Brigid Berlin did--in part because of her size (250 pounds-plus), in part because of her family connections (her father, Richard, ran the Hearst Corp.) but mostly because of the sheer force of her slashing wit and obsessive/compulsive personality.

For a considerable period of time, Berlin served as Warhol's confidante, sometime secretary, occasional artistic inspiration--she was taping all of her conversations and shooting Polaroids of everything long before he picked up the habits--and, under the name Brigid Polk, as an actress in his underground films, including the notorious "Chelsea Girls."

No less an aficionado of the oddball than director John Waters pronounces Berlin his all-time favorite Superstar.
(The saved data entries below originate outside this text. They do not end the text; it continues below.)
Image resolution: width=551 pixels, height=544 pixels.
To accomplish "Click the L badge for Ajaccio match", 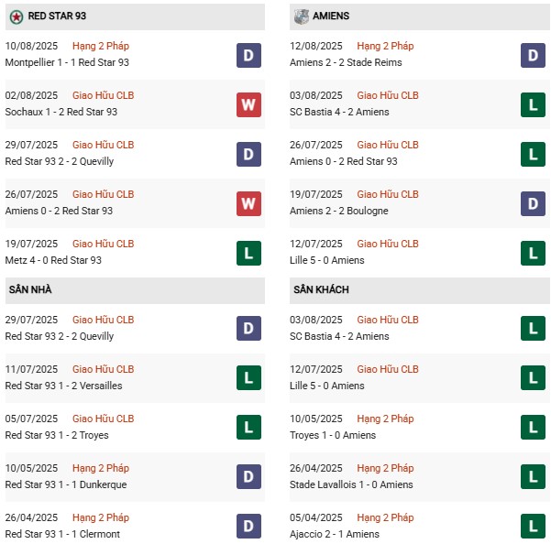I will click(533, 527).
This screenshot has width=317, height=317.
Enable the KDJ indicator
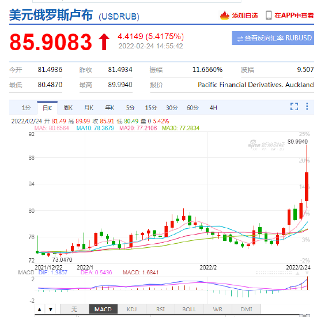(x=132, y=310)
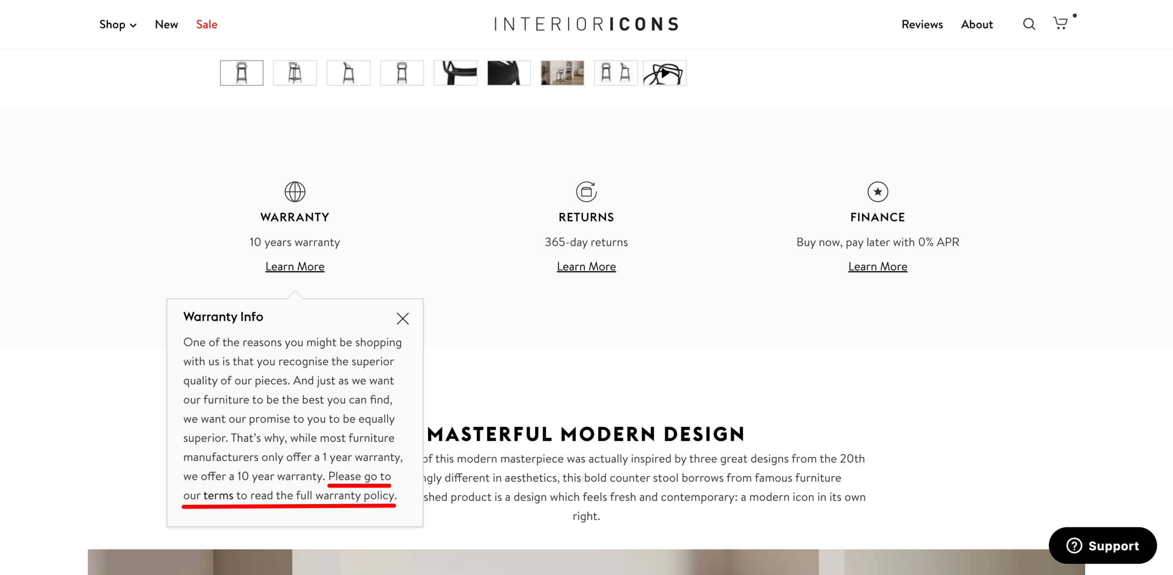Image resolution: width=1173 pixels, height=575 pixels.
Task: Open the shopping cart
Action: coord(1060,23)
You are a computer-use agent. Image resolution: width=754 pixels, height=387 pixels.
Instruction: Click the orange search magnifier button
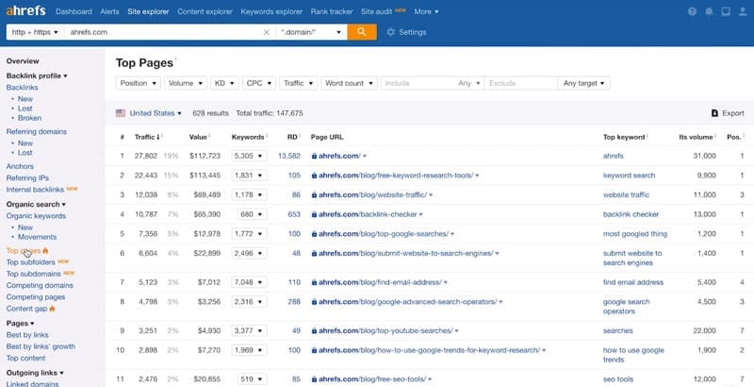(x=362, y=32)
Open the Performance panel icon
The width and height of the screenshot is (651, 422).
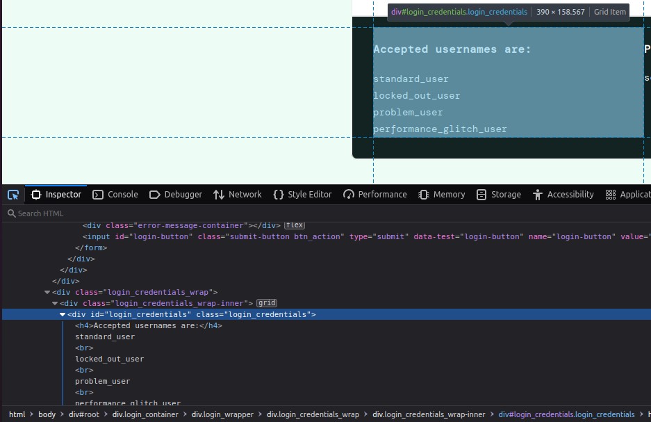(x=349, y=195)
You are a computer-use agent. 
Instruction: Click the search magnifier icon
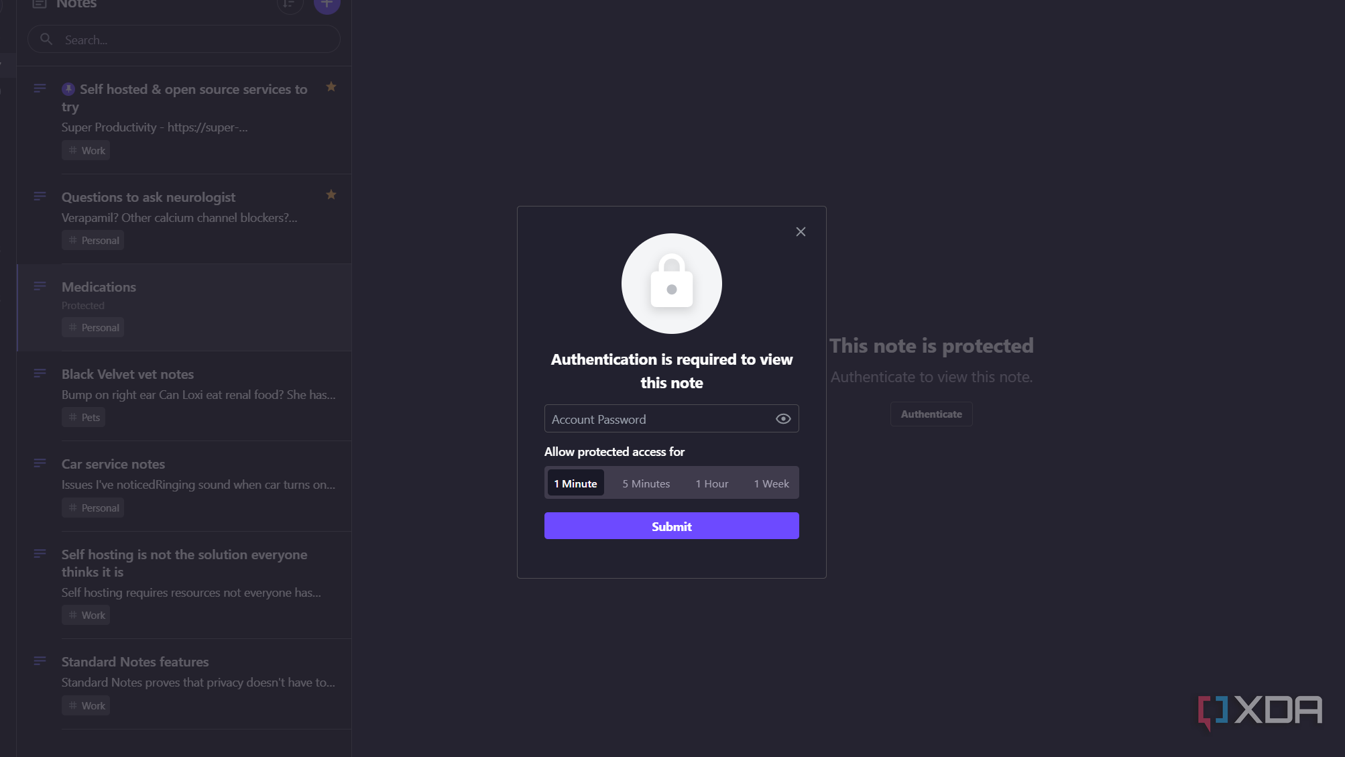[46, 40]
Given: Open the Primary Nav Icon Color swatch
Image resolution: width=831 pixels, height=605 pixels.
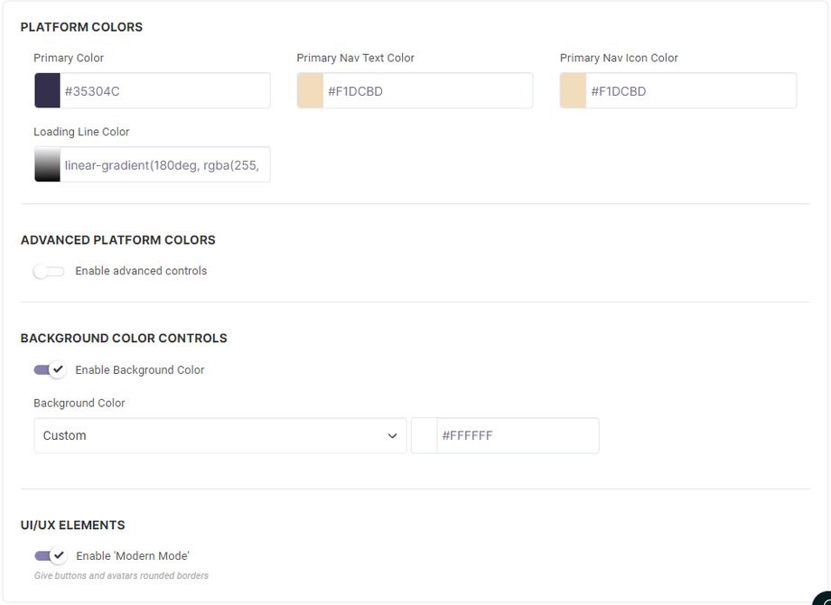Looking at the screenshot, I should pos(574,91).
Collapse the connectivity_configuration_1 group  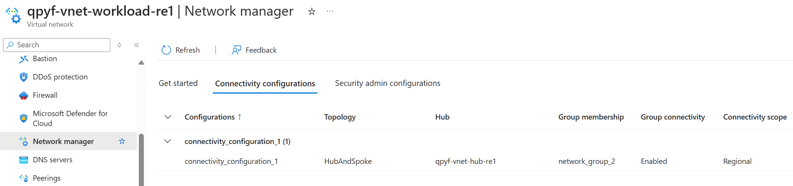[167, 141]
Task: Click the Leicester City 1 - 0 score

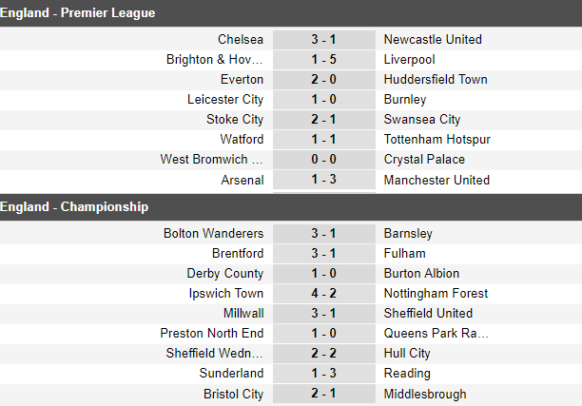Action: [324, 100]
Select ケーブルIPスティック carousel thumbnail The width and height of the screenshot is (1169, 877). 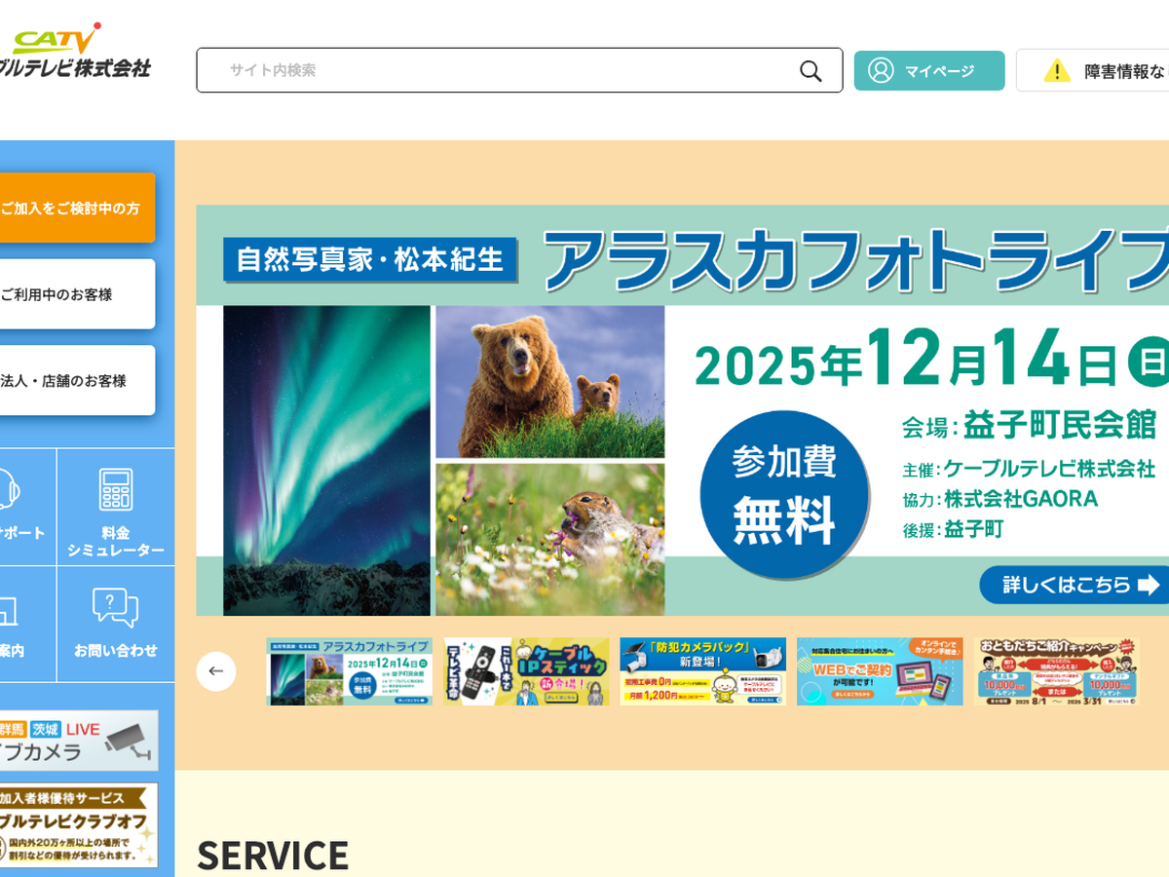pyautogui.click(x=527, y=671)
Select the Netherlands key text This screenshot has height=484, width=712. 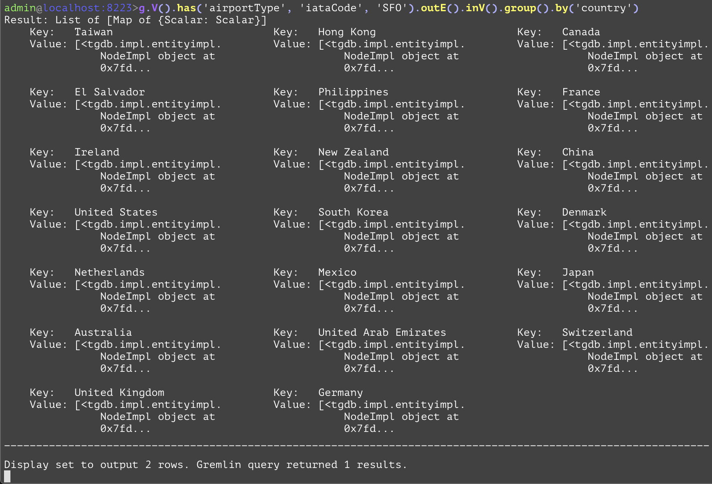pos(109,272)
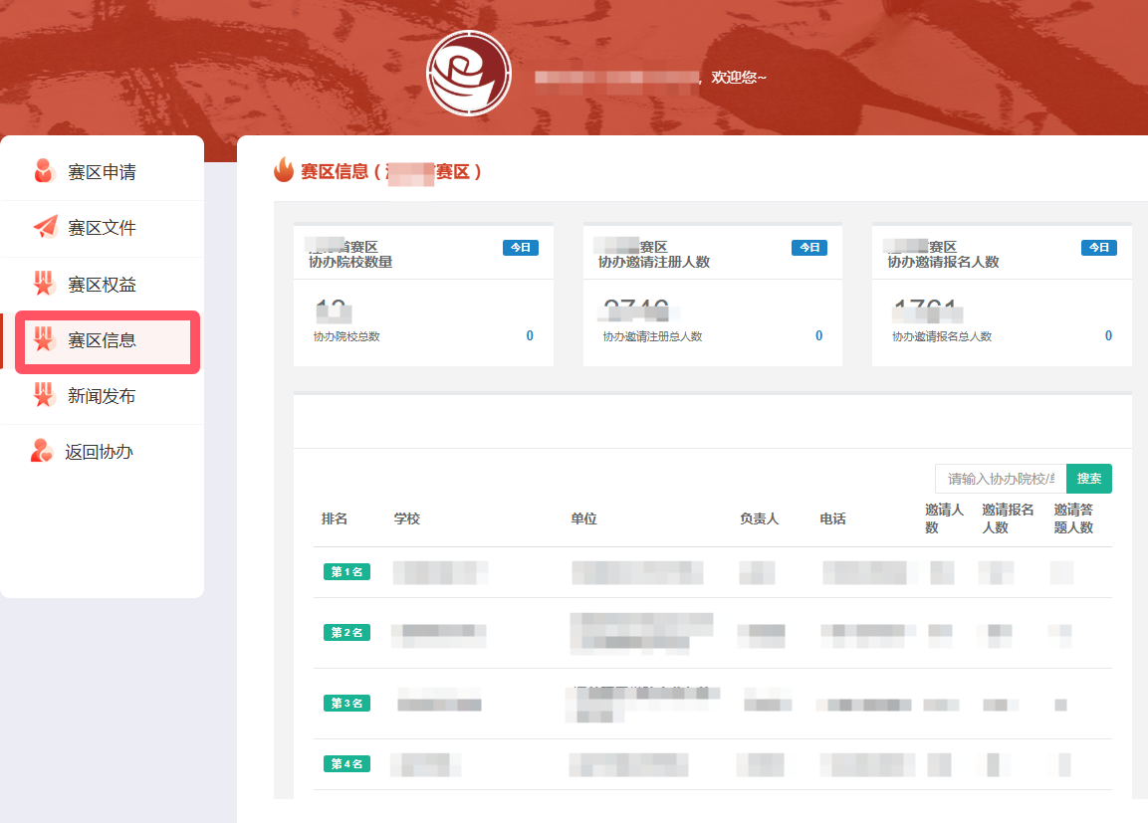Viewport: 1148px width, 823px height.
Task: Click the 今日 badge on 协办邀请报名人数 card
Action: coord(1098,248)
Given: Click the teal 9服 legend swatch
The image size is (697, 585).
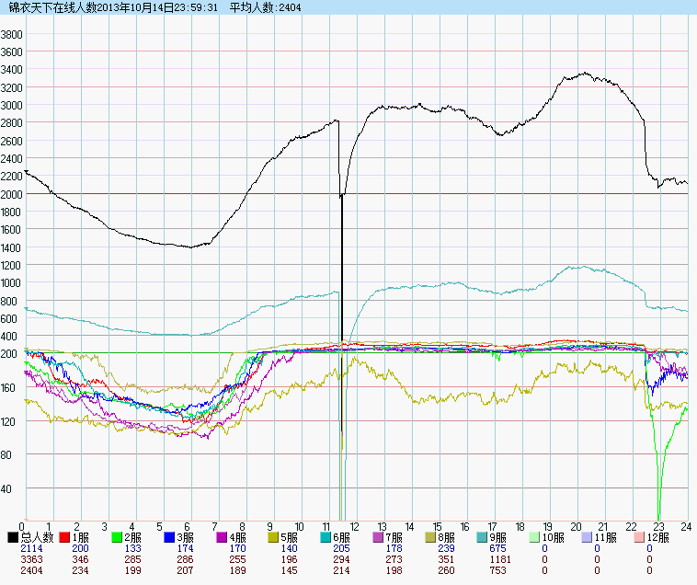Looking at the screenshot, I should (484, 537).
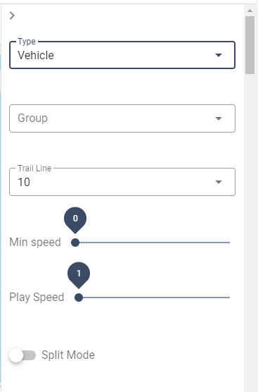Open the Trail Line dropdown showing 10
The image size is (258, 392).
pos(122,182)
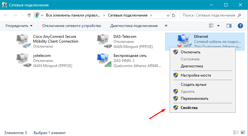This screenshot has height=136, width=248.
Task: Open the help question mark icon
Action: click(240, 26)
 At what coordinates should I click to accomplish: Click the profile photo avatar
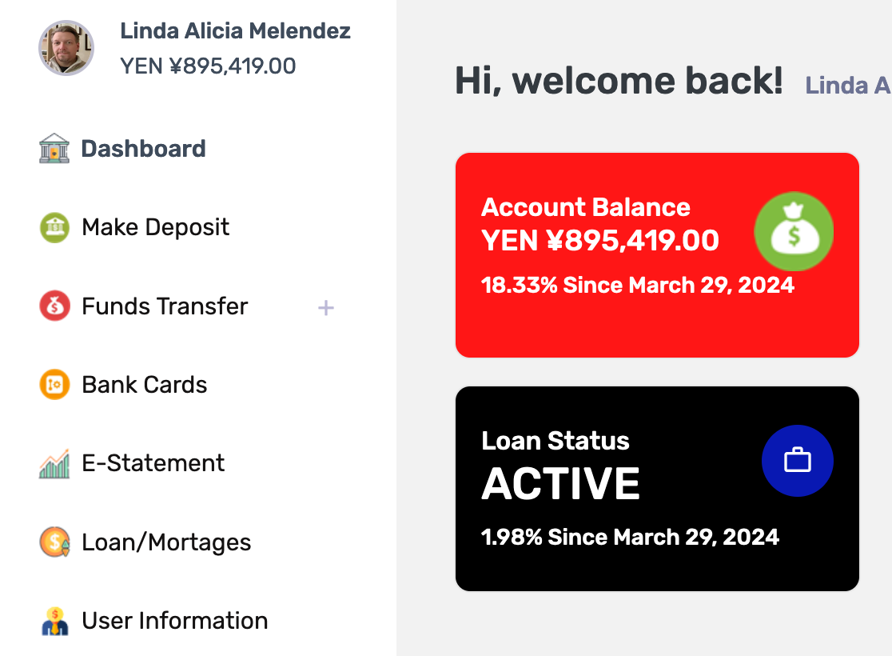click(x=66, y=48)
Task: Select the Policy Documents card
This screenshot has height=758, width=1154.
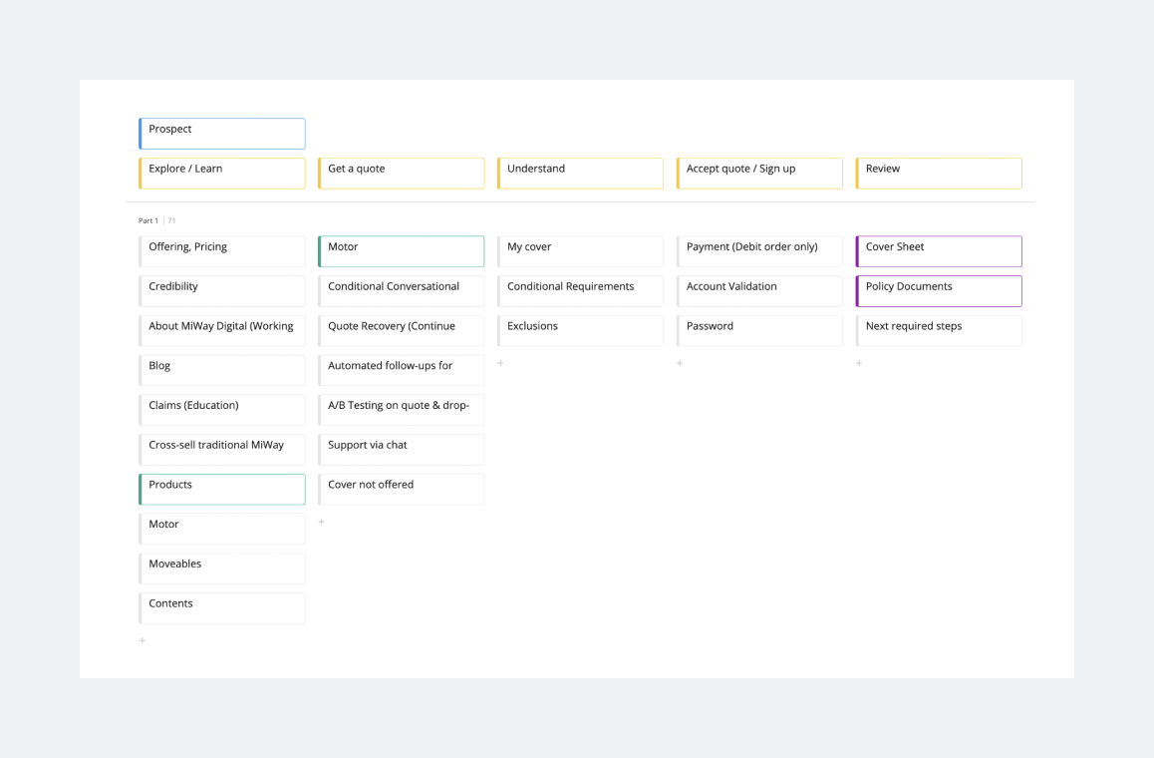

But even if you don't share the admiration that Waters expresses as one of a handful of talking heads in "Pie in the Sky: The Brigid Berlin Story," its subject is likely to make an impact on you.

Like many in Warhol's coterie, Berlin was a fundamentally unhappy individual. "I've come to hate my body," the Velvet Underground's Lou Reed sang of transsexual Superstar Candy Darling, but Berlin was singing a very similar tune.

Berlin, an obese child, was constantly berated by her socialite mother, Honey, who sent her away to crackpot fat farms for regimens of fasting and diet pill-popping. As the wife of a successful conservative publisher and a family friend of Richard Nixon, Joe McCarthy and J. Edgar Hoover, Honey wanted her daughter to be perfect.

Brigid rebelled with a vengeance, winding up a binge eater, a voracious amphetamine user, and a promiscuous exhibitionist. This is a common story through the '60s. The difference is that Berlin did her rebelling before Warhol's unblinking lens.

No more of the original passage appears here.